A Service Brokerage Deployment Architecture

Carlos Olguin

M.Sc. Thesis, Information Networking Institute, Carnegie Mellon University


As more and different services appear over the Internet, there is a need to have a brokerage architecture that abstracts complexity from the user and is scalable enough to be internet-wide deployed.

We present an architecture for the deployment of service brokers over the Internet. We have done this by merging SLP and AS1 and adding our own design elements. The design considerations for the work presented were (1) high variability of usage, (2) high diversity of services and resources, (3) no single point of failure, and (4) network awareness. In addition, we decoupled the notion of agent, service, and resource in three separate logical components and we illustrate how SLP and AS1 behave fundamentally different in their perception of them.

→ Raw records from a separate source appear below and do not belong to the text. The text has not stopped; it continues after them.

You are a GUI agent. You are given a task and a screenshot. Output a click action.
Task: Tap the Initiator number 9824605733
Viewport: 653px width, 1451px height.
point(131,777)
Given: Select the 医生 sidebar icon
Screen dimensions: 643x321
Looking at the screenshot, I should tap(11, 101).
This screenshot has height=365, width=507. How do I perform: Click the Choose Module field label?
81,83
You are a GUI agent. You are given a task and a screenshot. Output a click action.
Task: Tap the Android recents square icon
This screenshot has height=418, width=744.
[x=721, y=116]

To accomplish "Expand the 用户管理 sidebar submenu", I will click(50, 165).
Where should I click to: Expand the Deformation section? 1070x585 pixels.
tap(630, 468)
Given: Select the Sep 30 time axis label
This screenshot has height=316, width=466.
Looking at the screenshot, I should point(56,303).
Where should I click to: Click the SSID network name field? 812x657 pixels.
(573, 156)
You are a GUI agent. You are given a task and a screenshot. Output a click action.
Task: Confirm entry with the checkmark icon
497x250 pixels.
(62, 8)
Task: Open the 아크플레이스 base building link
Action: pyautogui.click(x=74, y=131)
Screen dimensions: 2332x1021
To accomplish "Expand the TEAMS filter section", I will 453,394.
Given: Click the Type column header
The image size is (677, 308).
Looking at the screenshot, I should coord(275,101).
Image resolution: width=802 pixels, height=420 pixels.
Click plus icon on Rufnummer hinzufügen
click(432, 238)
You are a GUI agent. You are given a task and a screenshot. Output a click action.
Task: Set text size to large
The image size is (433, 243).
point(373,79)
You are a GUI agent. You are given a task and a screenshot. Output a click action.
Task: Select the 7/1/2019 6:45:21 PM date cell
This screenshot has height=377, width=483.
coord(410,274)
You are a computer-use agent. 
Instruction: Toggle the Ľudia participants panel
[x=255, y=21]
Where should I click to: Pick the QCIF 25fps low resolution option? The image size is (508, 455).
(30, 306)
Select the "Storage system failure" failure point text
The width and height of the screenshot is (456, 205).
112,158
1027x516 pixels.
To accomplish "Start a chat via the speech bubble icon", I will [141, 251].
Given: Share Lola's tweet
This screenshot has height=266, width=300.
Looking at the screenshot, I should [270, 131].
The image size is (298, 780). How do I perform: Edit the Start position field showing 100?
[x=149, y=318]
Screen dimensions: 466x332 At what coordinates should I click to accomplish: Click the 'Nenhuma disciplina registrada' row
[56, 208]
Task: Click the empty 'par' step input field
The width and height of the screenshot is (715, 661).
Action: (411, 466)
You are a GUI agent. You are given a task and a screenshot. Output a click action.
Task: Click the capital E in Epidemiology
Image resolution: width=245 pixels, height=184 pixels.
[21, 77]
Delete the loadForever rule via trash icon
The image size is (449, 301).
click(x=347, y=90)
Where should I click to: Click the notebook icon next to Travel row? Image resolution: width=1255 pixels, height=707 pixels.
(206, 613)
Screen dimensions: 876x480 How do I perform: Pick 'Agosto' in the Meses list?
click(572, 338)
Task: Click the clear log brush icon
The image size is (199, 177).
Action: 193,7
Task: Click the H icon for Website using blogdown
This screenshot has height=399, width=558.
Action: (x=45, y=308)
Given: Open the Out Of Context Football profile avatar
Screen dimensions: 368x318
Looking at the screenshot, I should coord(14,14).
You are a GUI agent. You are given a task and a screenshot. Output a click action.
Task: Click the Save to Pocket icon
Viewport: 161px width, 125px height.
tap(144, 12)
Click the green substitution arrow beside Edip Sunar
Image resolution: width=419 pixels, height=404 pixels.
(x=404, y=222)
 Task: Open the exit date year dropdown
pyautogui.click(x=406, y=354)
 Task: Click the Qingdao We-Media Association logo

In the proposed architecture, a service broker optimizes resource consumption by deciding to reproduce or aggregate based on the demand of their services and the consequent load they experience. A service broker can also “reincarnate” the functionality of another service broker who ceased to function.

We implemented Joxer, a proof of concept prototype. To measure its effectiveness, we defined a benefit/cost metric called Effective Resource Usage Metric (ERUM). We defined ERUM as the inverse of bandwidth utilization times average CPU load consumed by active Service Brokers.